| Instructions |
(1) List every label in the Air Force board record that is written in capital letters and ends with a colon.
(2) Pick up the Air Force board record on the POW Medal request after its final sentence and write the next part.

| Text shown |
........
AIR FORCE BOARD FOR CORRECTION OF MILITARY RECORDS 

 

IN THE MATTER OF: DOCKET NUMBER: BC-2010-01883 

 COUNSEL: NONE 

 HEARING DESIRED: NO 

 

_________________________________________________________________ 

 

APPLICANT REQUESTS THAT: 

 

He be awarded the Prisoner of War (POW) Medal. 

 

_______________________________________________________________ 

 

APPLICANT CONTENDS THAT: 

 

He was imprisoned for attempting to escape. He is entitled to 
the POW Medal because of his illegal incarceration under harsh 
conditions in prison camp Wauwilermoos, Switzerland, during World 
War II. The treatment he received makes him eligible for 
consideration for the POW medal. 

 

In support of his appeal, the applicant provides copies of his DD 
Form 214, Record and Report of Separation – Honorable Discharge, 
and a POW Medal recommendation with attachments from the 
applicant’s counsel. 

 

The applicant’s complete submission, with attachments, is at 
Exhibit A.
........
| Recorded data |

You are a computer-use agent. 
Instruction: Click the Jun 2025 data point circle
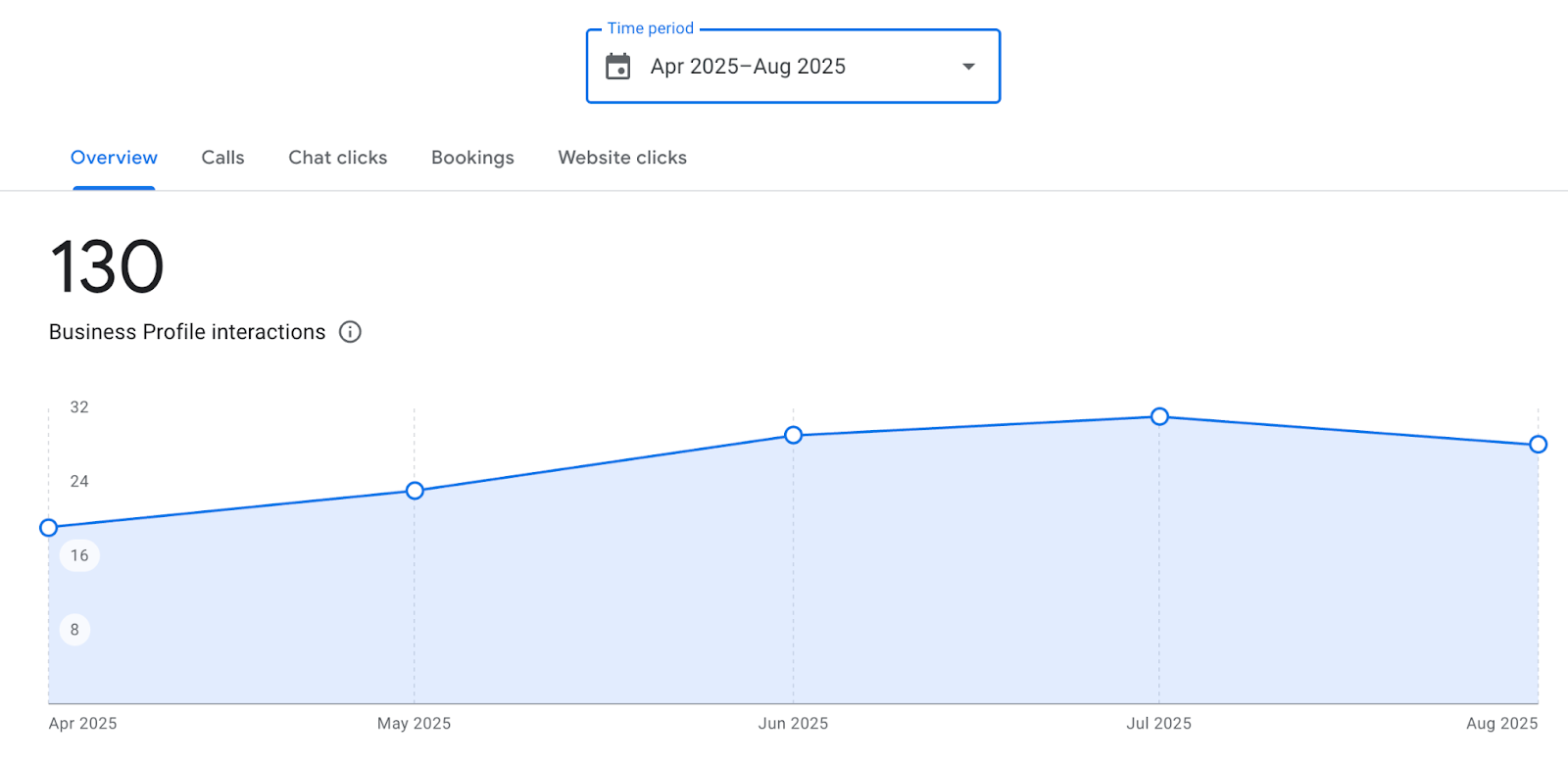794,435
........
| Answers in order |
(1)
IN THE MATTER OF:
DOCKET NUMBER:
COUNSEL:
HEARING DESIRED:
APPLICANT REQUESTS THAT:
APPLICANT CONTENDS THAT:

(2)
_________________________________________________________________ 

 

STATEMENT OF FACTS: 

 

The applicant’s original records were destroyed in the 1973 fire 
at the National Personnel Records Center (NPRC) in St. Louis, 
Missouri. Based on the available information, the applicant 
enlisted in the Army Air Corps on 19 September 1942 as a supply 
clerk. 

 

The information provided by the applicant states, on 13 April 
1944, during a flying mission to bomb a Folke-Wulf aircraft 
factory in Augsburg, Germany, the aircraft took direct hits from 
German anti-aircraft batteries just after dropping its bombs over 
the target. After crossing the Swiss border, the aircraft came 
under fire a second time and the aircraft was able to land at 
Dubendorf Airfield in Zurich, Switzerland, and the applicant was 
interned at Adelboden, Switzerland.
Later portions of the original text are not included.